Close this file, open up the $MET_TUTORIAL_DATA/output/point_stat/point_stat_360000L_20070331_120000V_cts.txt CTS file, and note the following:

  • The first 22 columns contain the same type of header data as in the previous file.
  • The LINE_TYPE column is set to CTS which indicates that the columns to follow contain contingency table statistics. Refer to the MET Users's Guide for a thorough description of this output line type.
  • Confidence intervals are given for each of these statistics, computed using either one or two methods. The columns ending in _NCL and _NCU give lower and upper confidence limits computed using assumptions of normality. The columns ending in _BCL and _BCU give lower and upper confidence limits computed using bootstrapping. If you re-ran the Point-Stat example with bootstrapping turned off, the _BCL and _BCU will contain the missing data value of NA.

Open up the $MET_TUTORIAL_DATA/output/point_stat/point_stat_360000L_20070331_120000V_mctc.txt MCTC file, and note the following:

  • This file contains 6 lines of multi-category contingency table counts.
    These 6 lines are a result of: 3 masking regions * 2 interpolation methods.
  • Since we only provided multiple thresholds for 2-meter temperature, this file only contains MCTC output for that field.
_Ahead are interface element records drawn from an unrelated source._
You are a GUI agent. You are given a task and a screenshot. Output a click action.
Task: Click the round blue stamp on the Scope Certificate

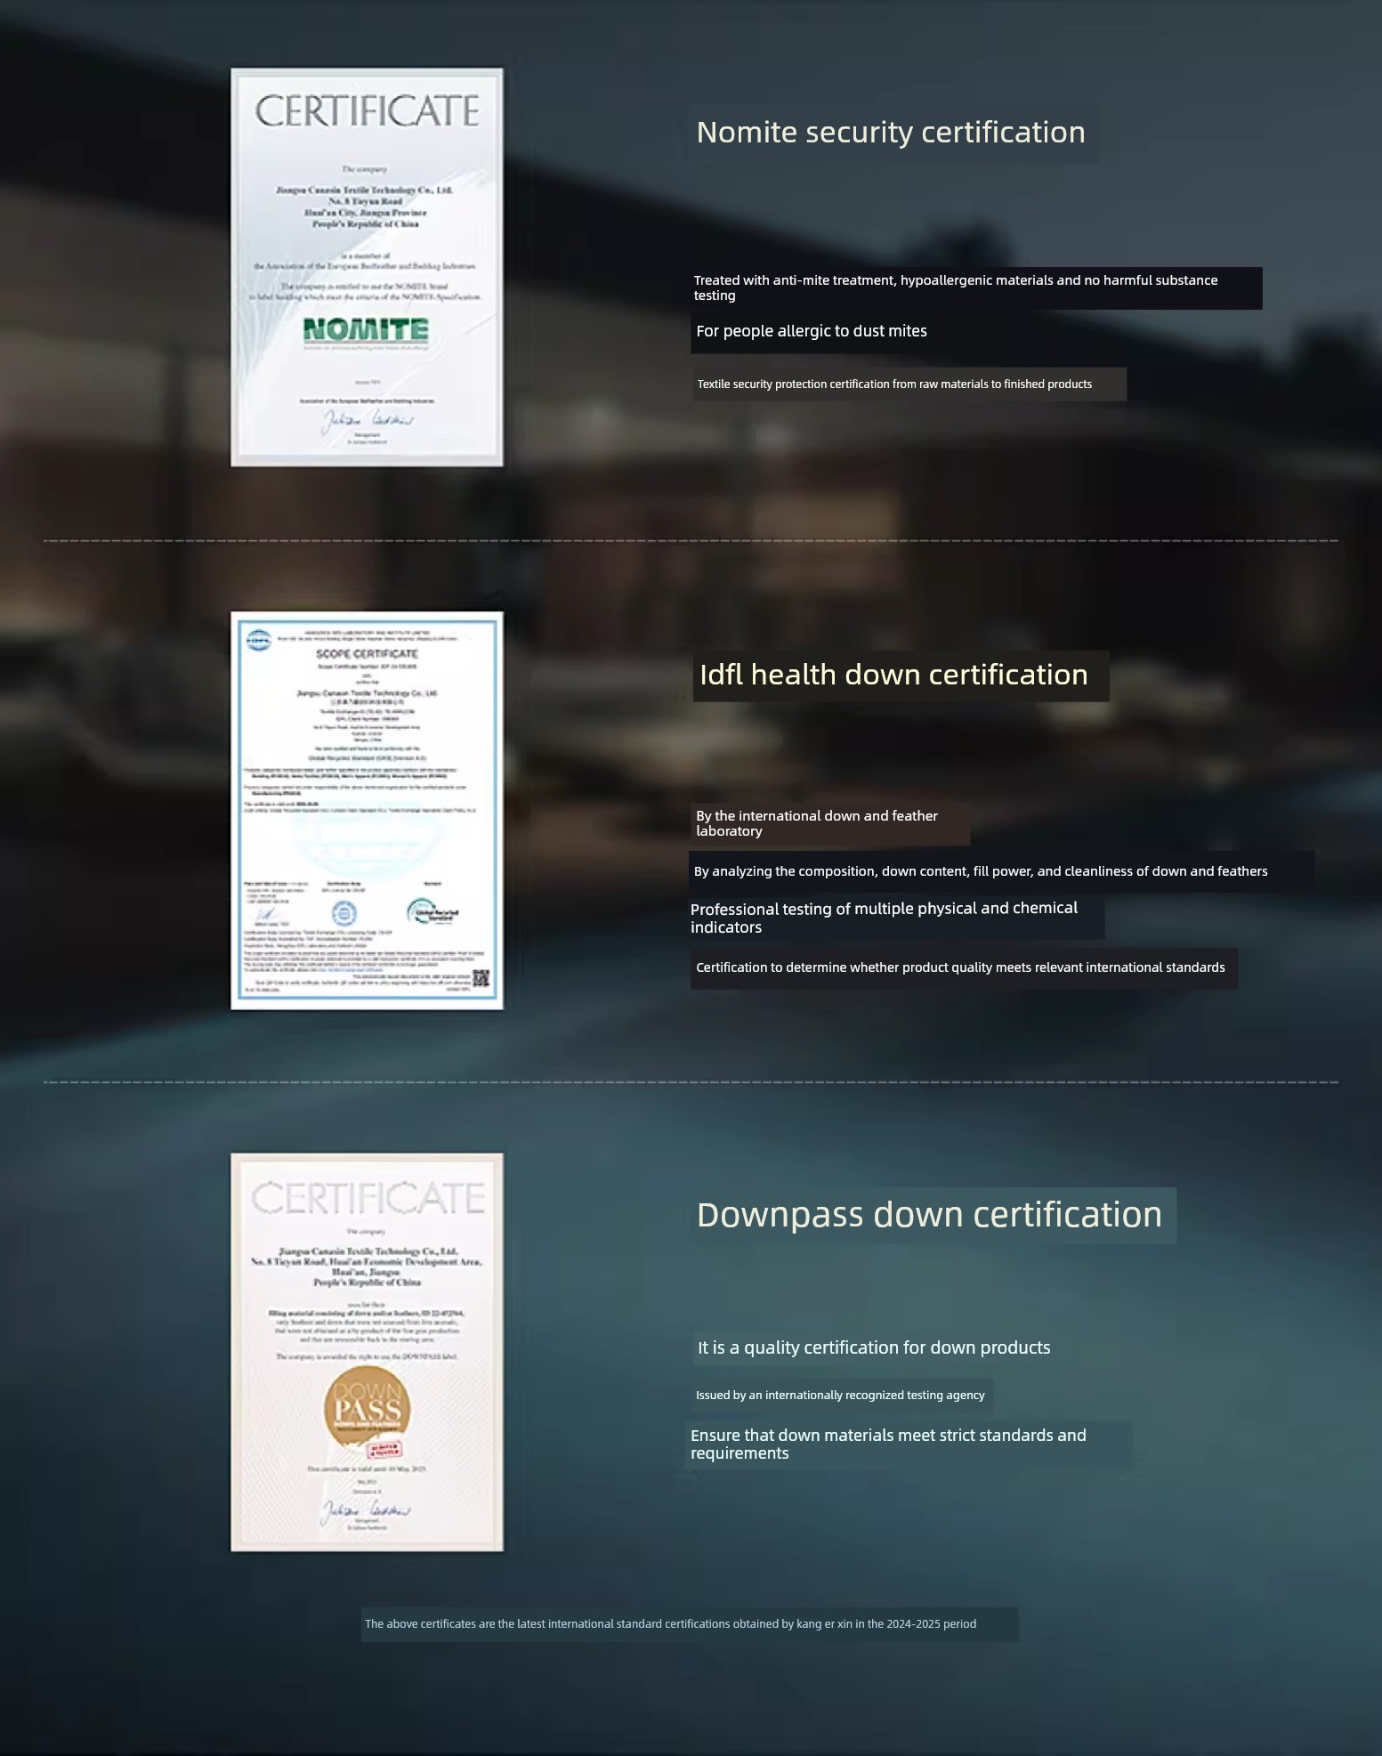click(344, 912)

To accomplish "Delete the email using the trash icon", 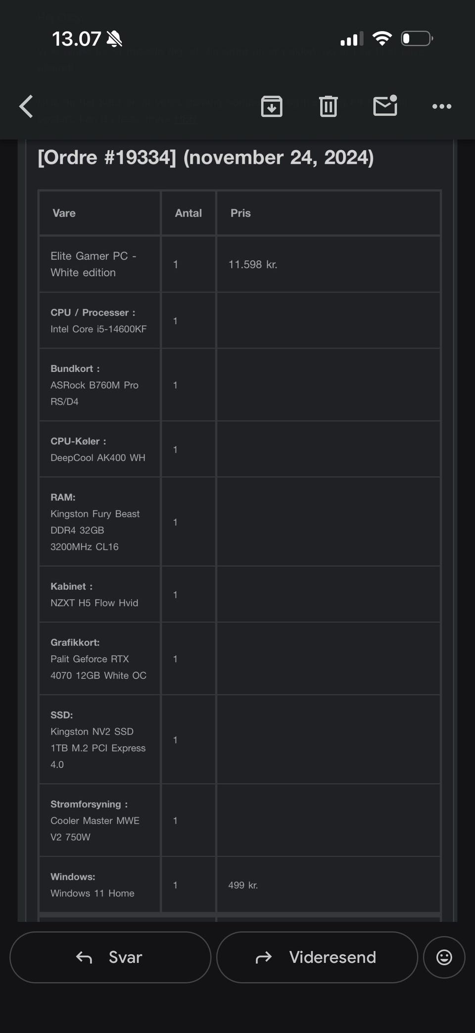I will click(x=328, y=106).

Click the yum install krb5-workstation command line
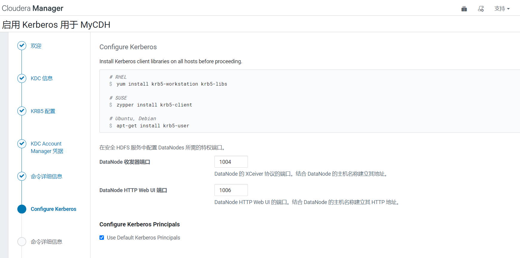(x=172, y=84)
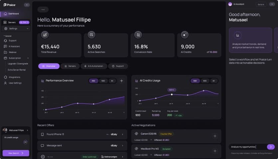The image size is (278, 159).
Task: Click the Active Searches magnifier icon
Action: tap(91, 35)
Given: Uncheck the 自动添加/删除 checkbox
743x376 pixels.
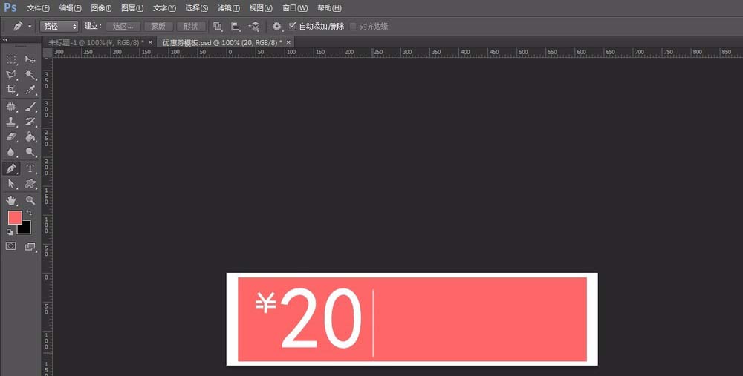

Point-Stat used the 3 thresholds we provided to define 4x4 contingency tables. The corresponding statistics are written out in the MCTS file. This functionality is new for METv8.0.

Open up the $MET_TUTORIAL_DATA/output/point_stat/point_stat_360000L_20070331_120000V_vl1l2.txt VL1L2 file, and note the following:

  • This file contains 24 lines of VL1L2 partial sums.
    These 24 lines are a result of: 3 masking regions * 2 interpolation methods * 4 wind speed thresholds.
  • For the VL1L2 line, the contents of the FCST_THRESH and OBS_THRESH header columns indicate the thresholds that were applied to the wind speed values to determine which U/V points would be included in the sum.

The other output text files contain data specific to their individual line types. Refer to tables 7.2 through 7.21 in the MET Users Guide for a description of their contents.

Lastly, the $MET_TUTORIAL_DATA/output/point_stat/point_stat_360000L_20070331_120000V.stat STAT file contains all of the same data we just viewed but in a single file. The Stat-Analysis tool, which we'll use later in this tutorial, only reads the STAT output of the Point-Stat, Grid-Stat, Wavelet-Stat, and Ensemble-Stat tools, not the ASCII (.txt) files.